HomeEssential Ethics / JULY 13, 2018

Essential Ethics

JULY 13, 2018

Latest Developments:

Sexual Harassment Developments: In Maine, SB 695 was enacted. It requires Legislators, legislative staff and lobbyists to attend and complete a course of in- person education and training regarding harassment, including sexual harassment, at the beginning of each regular session of the Legislature. It requires the Legislative Council to develop and implement the course. Rules and further instructions are pending.

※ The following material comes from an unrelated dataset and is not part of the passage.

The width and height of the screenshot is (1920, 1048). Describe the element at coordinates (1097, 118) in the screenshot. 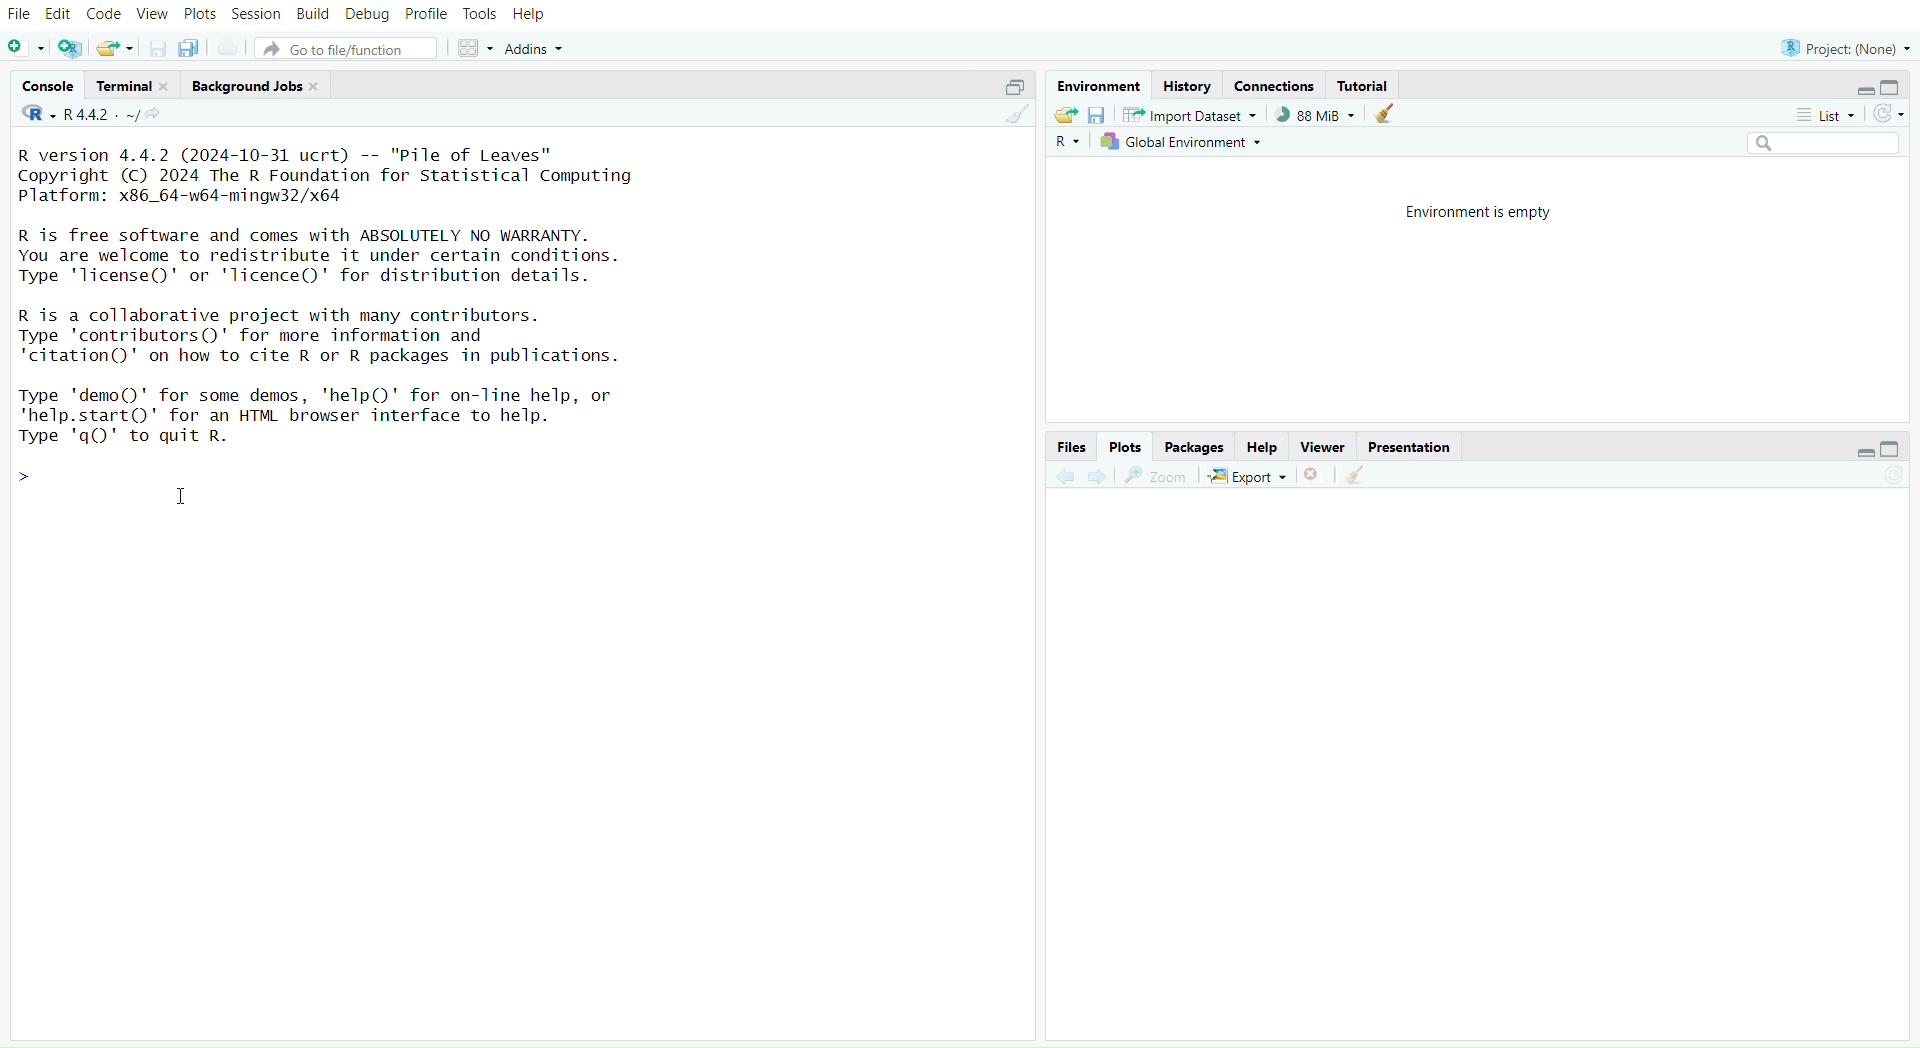

I see `save workspace` at that location.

The California Fair Political Practices Commission meets July 19. The commission is slated to further discuss appropriate questions for an AG Opinion regarding the Bagley-Keene Open Meeting Act that they agreed to request at the January 2018 meeting. Further, in keeping with a February 18th agreement, a task force is meeting to conduct a holistic review of the Enforcement Division’s practices and procedures. One of its purposes is to create a procedures manual that provides an overview of how an enforcement complaint is filed, opened, investigated and resolved. Our firm, among others, is represented on the task force.

In case you missed it:

  • What’s good for the goose…USA TODAY published a story in which they calculate that so-called “secret money” (or perhaps the more ominous and ubiquitous pejorative label “dark money”) has thus far funded more than 40% of outside congressional ads. The supposedly objective story appeared to convey a bias against this form of campaign finance, taking to task what are considered Republican friendly groups as being on the offensive while portraying Democratic friendly groups as merely spending this “secret money” as defensive measures.
  • Free Speech Can’t Catch a Break:  Only July 12, NPR reviewed “A Riveting Documentary [that] Sheds Light on ‘Dark Money.’” The similarly titled Dark Money film focuses on the ongoing campaign finance litigation in Montana and is directed by Kimberly Reed, a native of that state. The review agreed entirely with the film’s premise, that “invisible corporate shenanigans…threatens to sink our democracy outright,” employing dramatic language throughout, labeling the campaign finance issues an “assault on the American electoral and judicial process by corporations whose agenda is nothing less than the dismantling of government itself.” The melodrama reaches an apex when the reviewer describes Dark Money as “a hair-raisingly specific American tale of illicit power.”